Maybe the April 2010 explosion that destroyed the Deepwater Horizon oil rig, killed 11 workers, leaked more than 100 million gallons of oil into the Gulf of Mexico and cost thousands of people their livelihoods will also prove costly enough to deter BP and other oil companies from cutting corners in the future.

BP’s expenses thus far include $14 billion for cleanup and almost $10 billion to compensate businesses and individuals for lost profits and jobs. It is expected to pay individuals and businesses about $8 billion more.

Those costs don’t include the $4.5 billion the company will pay in connection with its agreement with the Justice Department, announced Wednesday, to plead guilty to obstruction of Congress and felony manslaughter charges associated with the deaths of the 11 workers killed in the oil rig explosion on April 21, 2010.

About one-third of the $4.5 billion constitutes fines payable over several years; they are the largest single penalty; it’s appropriate given that the BP oil spill was the largest ever. Most of the rest of the money will go to the National Fish and Wildlife Foundation; $525 million will go to the Securities and Exchange Commission and $350 million will go to the National Academy of Sciences.

A generation ago, the fines levied in the Exxon Valdez oil spill amounted to $150 million, and Exxon was excused from paying most of that sum because of its cleanup efforts. In that 1989 incident, the Exxon Valdez ran around and spilled almost 11 million gallons of oil into Prince William Sound off the southern coast of Alaska, taking an enormous toll on fisheries and wildlife.

Although Americans without ties to the Gulf Coast might have thought the BP disaster had long since been dealt with, there is more to come.
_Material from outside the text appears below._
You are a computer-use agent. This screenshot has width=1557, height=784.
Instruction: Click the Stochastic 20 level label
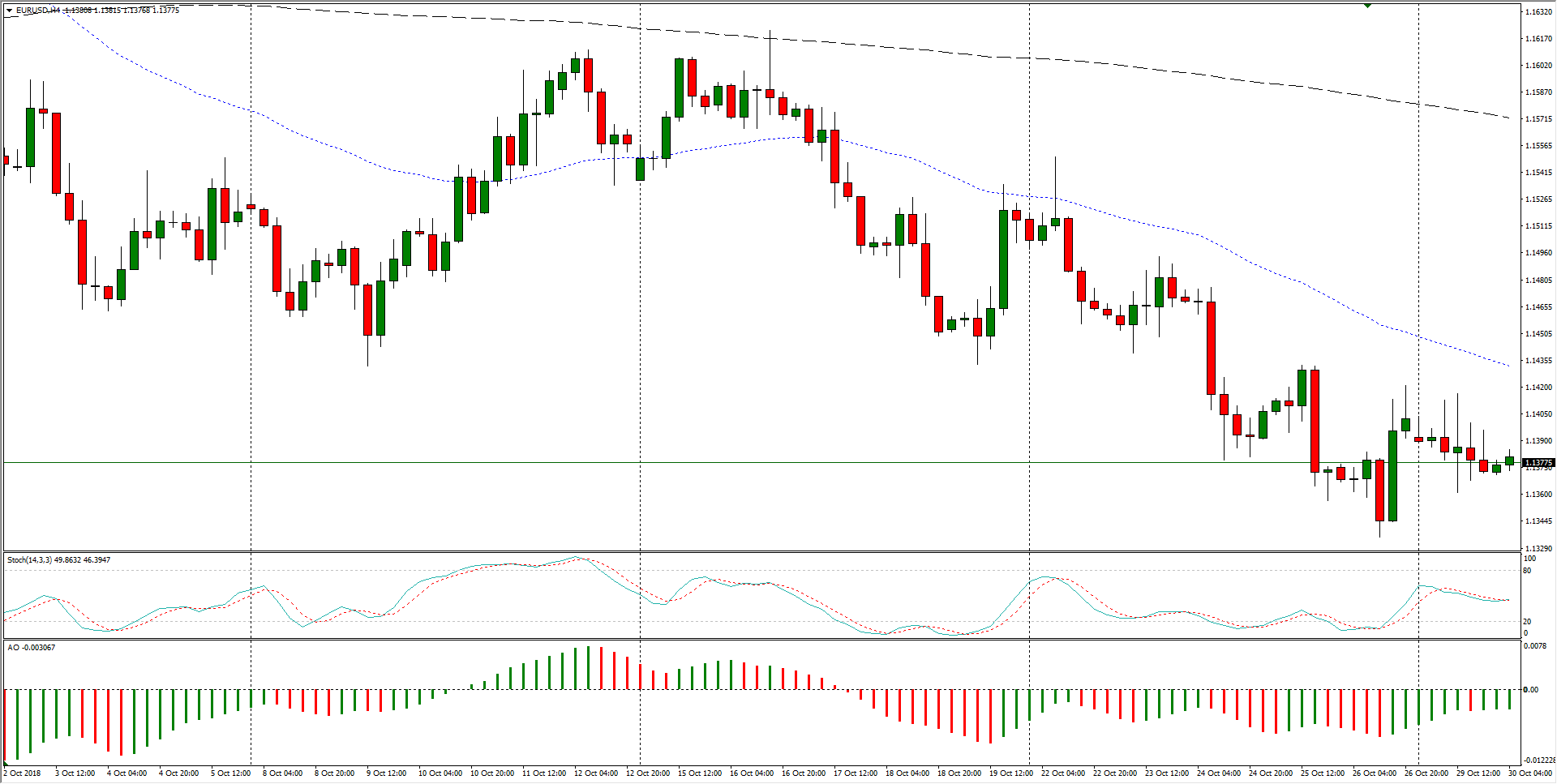pos(1527,622)
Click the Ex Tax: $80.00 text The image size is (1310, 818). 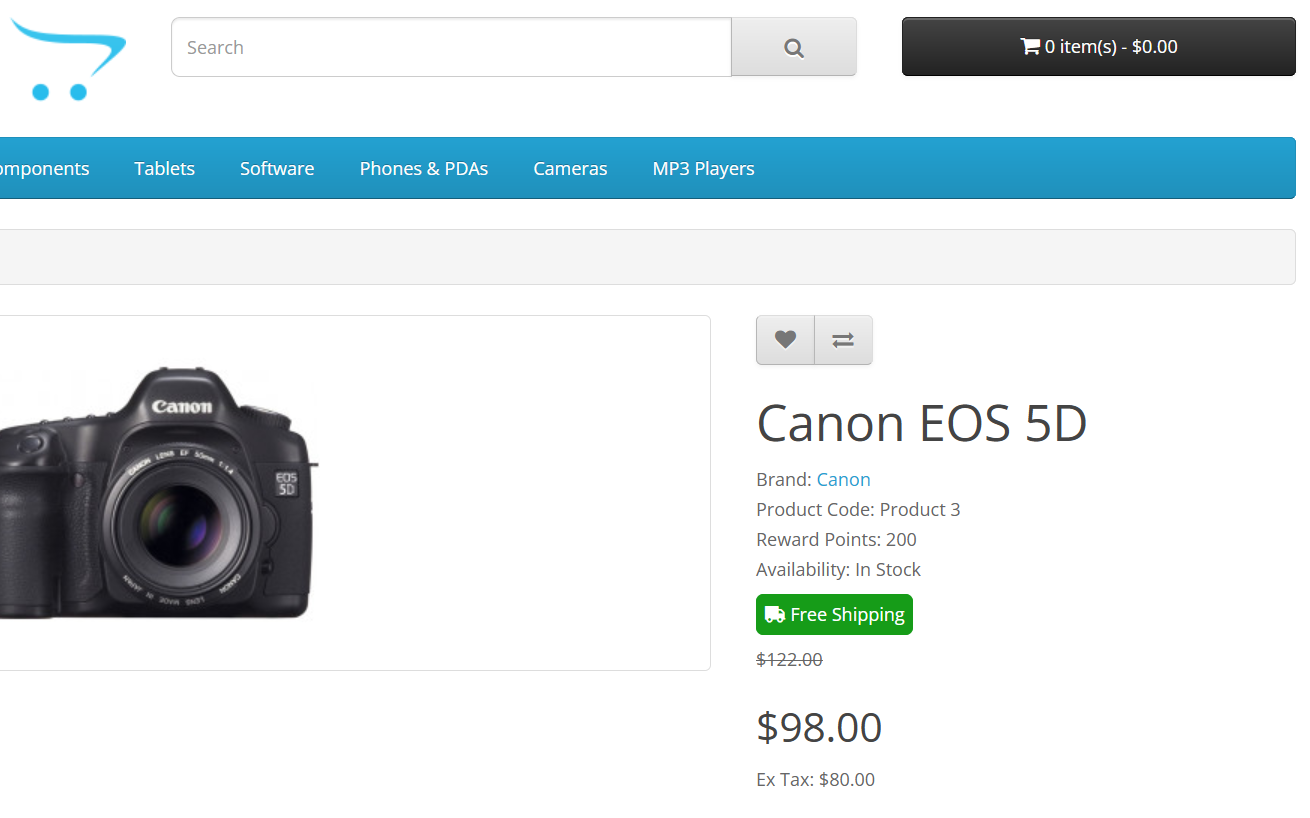pos(815,779)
Civil liability lawsuits are certain to add to BP’s costs, and the British energy giant faces payouts to the various states affected and fines for violating a number of federal laws, including the Clean Water Act.

That BP remains profitable despite the costs associated with this disaster is attributable in large part to years of high oil prices. While it’s wrong to begrudge the company, or any other energy firm, its profits, it’s entirely reasonable to expect — demand — responsible handling of a commodity that’s both a vital resource and a dangerous pollutant.

And it’s fair to levy large fines and expect the companies to make individuals, businesses and the environment whole when company failures result in catastrophes.